In der Anzeige heißt es, daß der betreffende Fahrzeuglenker (also der Beschwerdeführer) "trotz Sichtbehinderung durch Regen während der Dämmerung" weder Abblendlicht noch Nebelscheinwerfer verwendet habe. In seiner Zeugenaussage vom 19. Juli 1988 hat der Meldungsleger bekundet, daß er damals zu einem Verkehrsunfall gerufen worden sei und sich dieser ereignet habe, "weil es bereits regnete und mehrere Fahrzeuge zu schnell unterwegs waren", sowie daß "die Sichtverhältnisse ohne Licht nicht mehr ausreichend waren, da es bereits dämmerte und es bewölkt war"; abschließend erklärte er, er "halte daher meine Angaben in der Anzeige vollinhaltlich aufrecht". Versucht man diese Angaben miteinander in Einklang zu bringen, so wären sowohl Regen als auch Dämmerung gemeinsam für die Sichtbehinderung maßgebend gewesen. Daß allerdings zur Tatzeit bereits Dämmerung geherrscht habe, erscheint durch die Auskunft der Zentralanstalt widerlegt, weshalb sich die belangte Behörde auch veranlaßt gesehen hat, den Spruch neu zu fassen, indem sie die im Spruch des erstinstanzlichen Straferkenntnisses zusätzlich zu den Worten "trotz Sichtbehinderung durch Regen" enthaltenen Worte "während der Dämmerung" eliminiert hat. Die Angaben des Meldungslegers sind daher nicht geeignet, darauf den Schuldspruch, es habe eine (ausschließlich) durch Regen verursachte Sichtbehinderung bestanden, zu stützen. Der Hinweis der belangten Behörde auf das Erkenntnis des Verwaltungsgerichtshofes vom 12. Mai 1971, Zl. 2211/70 (veröffentlicht in ZVR 1972/9), in welchem gesagt wurde, daß den zur Wahrnehmung der Vorgänge des öffentlichen Straßenverkehrs bestellten und geschulten Organen der Sicherheitswache zugebilligt werden müsse, mit Sicherheit festzustellen, ob und welche Witterungsverhältnisse die Beleuchtung eines Kraftfahrzeuges erforderlich machen, ist schon aus diesem Grunde verfehlt. Im übrigen war der dort gegebene Sachverhalt vom vorliegenden insofern verschieden, als hier die Möglichkeit einer objektiven Überprüfung der Angaben des Meldungslegers durch die Einholung einer Auskunft der Zentralanstalt für Meteorologie und Geodynamik nicht ausgeschlossen werden konnte (vgl. bezüglich eines insofern gleichartigen Beschwerdefalles das Erkenntnis des Verwaltungsgerichtshofes vom 27. November 1979, Zl. 2311/79).

Daten:
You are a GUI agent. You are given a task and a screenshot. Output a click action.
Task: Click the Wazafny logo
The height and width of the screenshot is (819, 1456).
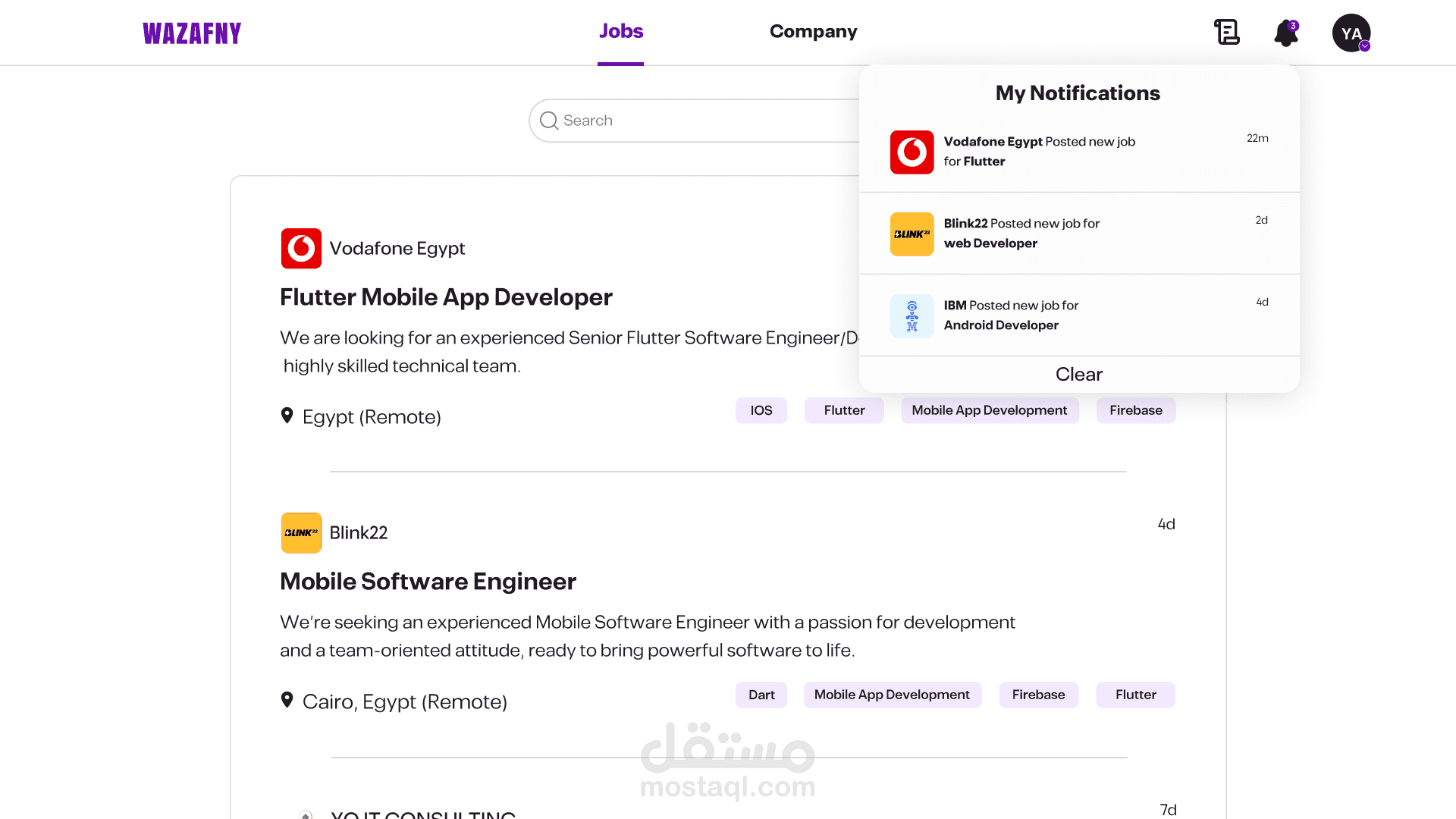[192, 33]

Aufgabe: Stimmen die folgenden Aussagen mit der Seite überein? Antworte jeweils mit Ja oder Nein und führe die entscheidenden Worte der Seite als wörtliches Zitat an. 1. Laut Zeugenaussage des Meldungslegers kam es zu dem Unfall, weil es regnete und mehrere Fahrzeuge zu schnell fuhren. 2. Der Meldungsleger machte seine Zeugenaussage im Mai 1971. 3. Das Erkenntnis des Verwaltungsgerichtshofes vom 12. Mai 1971 wurde in ZVR 1972/9 veröffentlicht. Das Material spielt hierfür keine Rolle.

Endergebnis:
1. Ja: „weil es bereits regnete und mehrere Fahrzeuge zu schnell unterwegs waren"
2. Nein: „In seiner Zeugenaussage vom 19. Juli 1988"
3. Ja: „veröffentlicht in ZVR 1972/9"